Earlier this spring, McCaul proposed a bill that would formally name six Mexican drug cartels “terrorist organizations.”

“I don’t think we’re getting an accurate assessment here,” McCall said. “This administration is not giving the American people a complete picture of security on our border with Mexico. It is not ‘better now than it has ever been’ and the data on spillover crimes and violence is deceiving and underreported. Our state and local law enforcement on the front lines need help.
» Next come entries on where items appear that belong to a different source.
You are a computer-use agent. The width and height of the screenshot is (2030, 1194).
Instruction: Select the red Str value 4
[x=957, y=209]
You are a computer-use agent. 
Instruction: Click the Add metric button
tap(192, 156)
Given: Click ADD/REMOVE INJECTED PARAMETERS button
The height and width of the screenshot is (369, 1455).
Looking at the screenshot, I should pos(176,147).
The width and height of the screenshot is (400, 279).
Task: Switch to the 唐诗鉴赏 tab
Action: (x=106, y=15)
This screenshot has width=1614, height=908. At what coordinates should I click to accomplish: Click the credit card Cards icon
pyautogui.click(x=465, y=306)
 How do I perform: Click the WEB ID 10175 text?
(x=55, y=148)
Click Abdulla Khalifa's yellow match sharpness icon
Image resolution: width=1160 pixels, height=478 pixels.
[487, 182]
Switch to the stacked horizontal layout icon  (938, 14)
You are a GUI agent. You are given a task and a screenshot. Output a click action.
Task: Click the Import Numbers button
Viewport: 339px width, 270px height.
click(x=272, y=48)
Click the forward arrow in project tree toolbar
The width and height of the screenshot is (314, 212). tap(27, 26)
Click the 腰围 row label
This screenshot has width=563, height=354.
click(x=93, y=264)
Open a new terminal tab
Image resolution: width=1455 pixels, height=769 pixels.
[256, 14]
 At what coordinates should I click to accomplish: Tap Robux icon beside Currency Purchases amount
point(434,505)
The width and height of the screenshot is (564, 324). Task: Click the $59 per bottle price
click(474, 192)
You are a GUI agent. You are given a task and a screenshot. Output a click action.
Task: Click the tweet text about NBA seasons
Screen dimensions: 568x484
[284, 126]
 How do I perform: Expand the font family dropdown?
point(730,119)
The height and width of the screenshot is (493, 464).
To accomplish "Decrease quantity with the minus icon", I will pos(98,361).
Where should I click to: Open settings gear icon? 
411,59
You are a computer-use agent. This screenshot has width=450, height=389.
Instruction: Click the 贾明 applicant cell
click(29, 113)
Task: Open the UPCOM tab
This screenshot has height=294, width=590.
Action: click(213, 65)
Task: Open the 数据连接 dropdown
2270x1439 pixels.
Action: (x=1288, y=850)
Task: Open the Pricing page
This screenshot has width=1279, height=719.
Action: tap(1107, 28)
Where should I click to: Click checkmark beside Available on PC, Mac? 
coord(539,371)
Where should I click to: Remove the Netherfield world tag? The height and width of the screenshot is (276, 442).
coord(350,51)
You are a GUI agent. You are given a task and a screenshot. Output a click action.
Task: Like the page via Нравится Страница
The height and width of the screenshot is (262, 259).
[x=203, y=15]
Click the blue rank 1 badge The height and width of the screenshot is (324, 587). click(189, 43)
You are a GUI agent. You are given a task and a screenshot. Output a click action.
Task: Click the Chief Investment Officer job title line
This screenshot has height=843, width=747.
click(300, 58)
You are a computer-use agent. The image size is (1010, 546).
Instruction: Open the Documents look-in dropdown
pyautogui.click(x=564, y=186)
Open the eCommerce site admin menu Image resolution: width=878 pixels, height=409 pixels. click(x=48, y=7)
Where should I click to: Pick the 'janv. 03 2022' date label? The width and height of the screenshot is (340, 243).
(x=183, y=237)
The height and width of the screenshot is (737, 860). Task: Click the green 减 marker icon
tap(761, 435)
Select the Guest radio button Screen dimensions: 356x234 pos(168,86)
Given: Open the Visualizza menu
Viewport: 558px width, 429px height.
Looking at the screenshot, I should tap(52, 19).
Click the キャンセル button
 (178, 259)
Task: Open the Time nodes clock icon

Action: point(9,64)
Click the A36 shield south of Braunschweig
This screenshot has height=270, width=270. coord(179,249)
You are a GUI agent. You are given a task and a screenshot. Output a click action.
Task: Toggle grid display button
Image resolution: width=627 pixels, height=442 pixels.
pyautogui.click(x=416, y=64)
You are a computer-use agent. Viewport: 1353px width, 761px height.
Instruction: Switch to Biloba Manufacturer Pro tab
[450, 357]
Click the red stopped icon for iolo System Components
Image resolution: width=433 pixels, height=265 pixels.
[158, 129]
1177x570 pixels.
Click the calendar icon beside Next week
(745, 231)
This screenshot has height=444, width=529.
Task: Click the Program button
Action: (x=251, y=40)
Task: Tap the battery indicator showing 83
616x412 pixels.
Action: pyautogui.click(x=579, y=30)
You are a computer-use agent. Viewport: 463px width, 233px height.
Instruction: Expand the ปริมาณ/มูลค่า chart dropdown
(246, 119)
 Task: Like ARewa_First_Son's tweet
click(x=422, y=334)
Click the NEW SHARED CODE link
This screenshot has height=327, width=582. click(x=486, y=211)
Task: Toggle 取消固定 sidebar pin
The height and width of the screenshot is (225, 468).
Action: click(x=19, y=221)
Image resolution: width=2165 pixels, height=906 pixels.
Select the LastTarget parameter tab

Their firsthand accounts tell the real story of how we are outmanned, overpowered, and in danger of losing control of our own communities to narco-terrorists.”

McCaul said those who say the border is safer now point to an FBI study that shows some statistical crime categories as decreasing.

The same study, however, omits kidnappings, extortions and violence between traffickers.

“All I want is the truth, because if we’re excluding extortions, kidnappings and violence between traffickers, I don’t think we’re getting an accurate picture here,” McCaul said. “The stats aren’t honest.”

Rodriguez, the McAllen, TX police chief, said DHS statements about the border being safe haven’t rung true in his town, which borders Progresso, Mexico.

“I’m afraid that the basis for those statements – less border apprehensions – was determined to mean we’re bringing this under control,” Rodriguez said, “and that’s just not reliable.”